7. > Of course you CAN break it by brute force - ANY encryption can be broken by that method.

With a random OTP, all possible output messages are equally likely, so in particular all possible output messages that satisfy any criterion you want are equally likely. Sure, with brute force you will eventually generate the right message, but you won't have any way of recognizing it. The only way to break OTP is if the pad isn't truly random, as can happen if one is lazy and decides to reuse a pad.

Edit: Actually, that's not right - plausible-looking output messages are more likely, of course, but since there is a one-to-one correspondence between output messages and keys, if the key is truly random and unknown then the encrypted message can't provide any information that one didn't have to begin with (except for the message's length, and even that's just an upper bound, since the message could have been padded with random garbage). In other words, instead of trying random keys and looking for plausible-looking output messages, one may as well just generate every possible output message of the given length and sort through those instead.

8. >Just try every permutation in every position, and you will sooner or later find the right combination

But the problem is distinguishing the correct plaintext from the wrong ones, isn't it?
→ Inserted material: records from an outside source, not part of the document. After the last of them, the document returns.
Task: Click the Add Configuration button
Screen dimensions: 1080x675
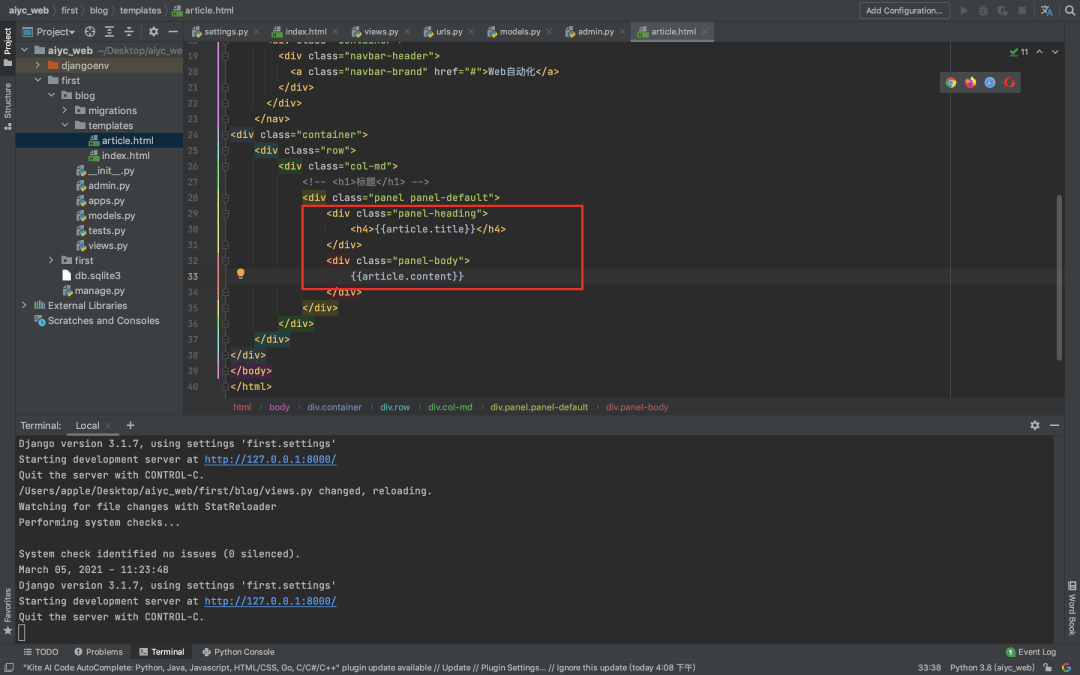Action: pos(904,11)
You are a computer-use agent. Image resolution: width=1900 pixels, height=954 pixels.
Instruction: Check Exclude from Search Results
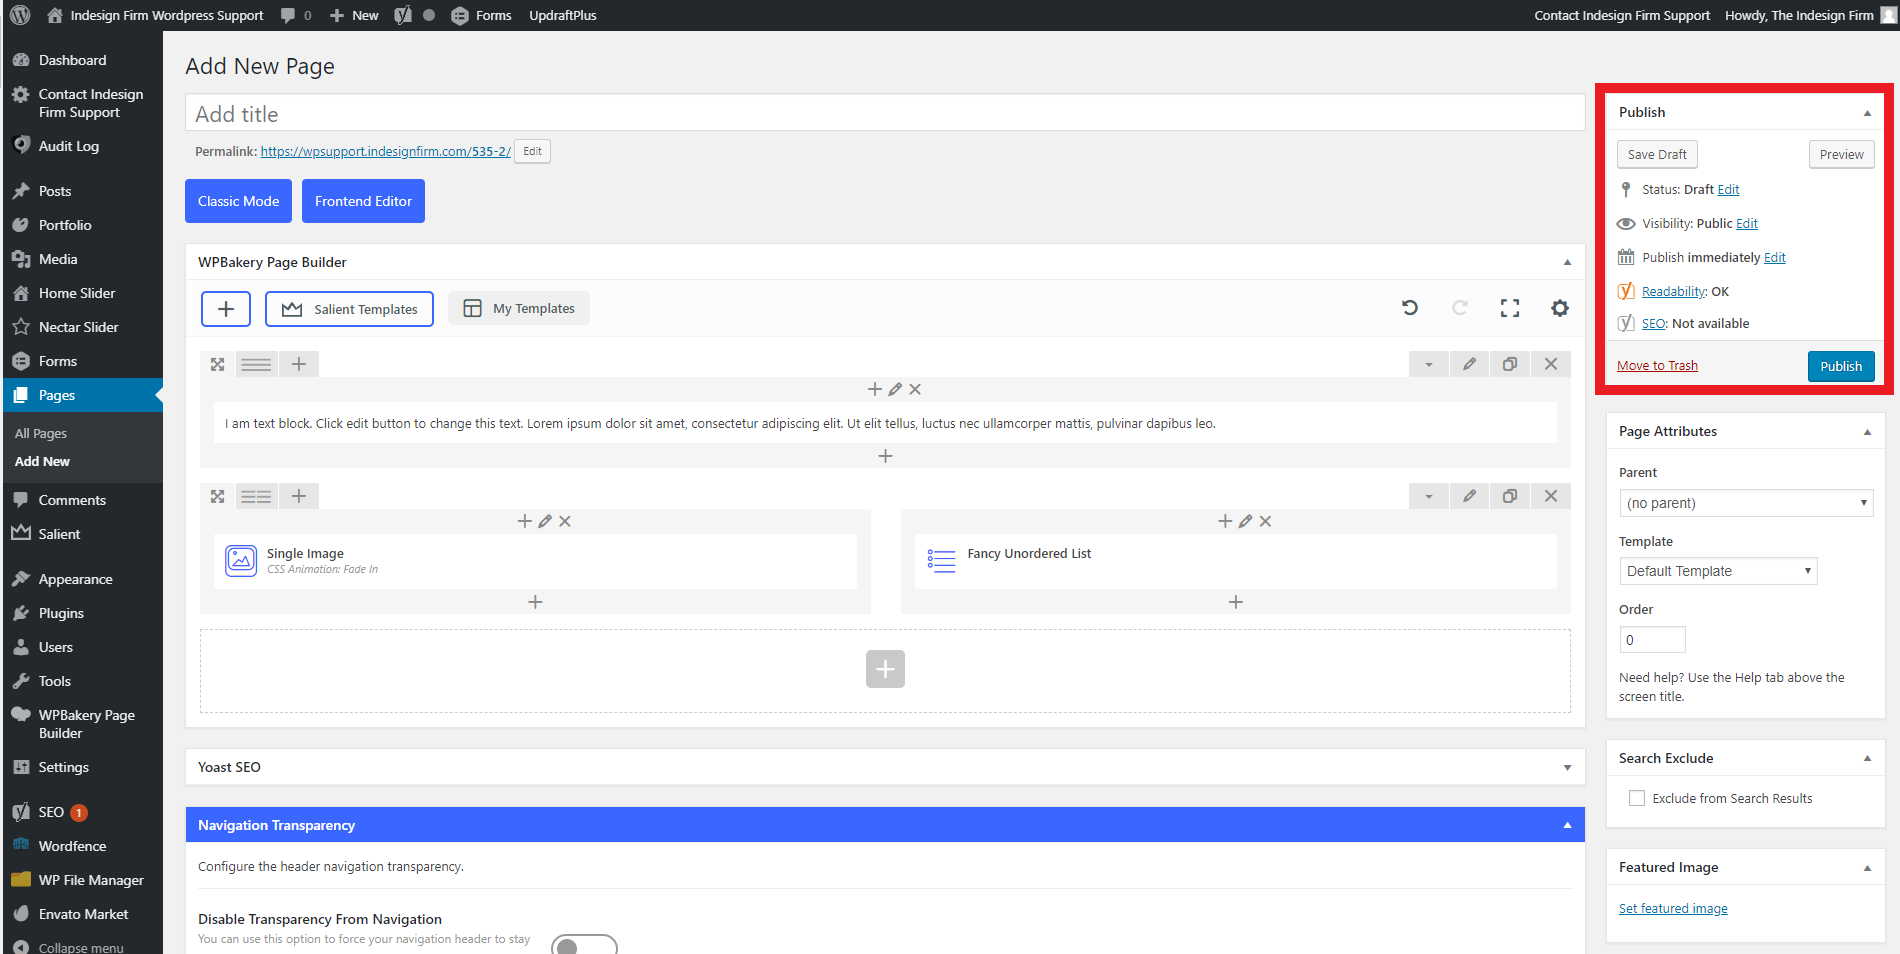pyautogui.click(x=1637, y=798)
Assuming the key is perfectly random, the only way you could find the correct plaintext is if there is only one possible plaintext of the same length of the ciphertext.

On the other hand, if there is any kind of pattern in the key, it might be possible to recognize when that pattern is apparent in a guessed key and also produces a reasonable decryption.

9. Originally Posted by slippy
What about just generating messages that are grammatically correct? A combination like

"97xj34m725"

probably wouldn't occur in a plaintext message....
Usually, as an extra precaution, an key based encryption is use in conjunction with a simple cypher, so that even if the codebreaker finds the key, he won't immediately be able to recognize that the key was correct.

10. Originally Posted by matsp
Of course you CAN break it by brute force - ANY encryption can be broken by that method.
Untrue. There are a huge number of plausible messages the ciphertext could decrypt to, each with a different key. It is impossible in principle to determine which is which.

Seriously, Claude Shannon didn't get this wrong.

Here's a 16 character ciphertext:

67c6697351ff4aec29cdbaabf2fbe346

This was encrypted by XOR'ing the plaintext with a 16 bit one time pad.

Tell me what this decrypts to, using pad 13ae0000719639cc48edc9ce91898632.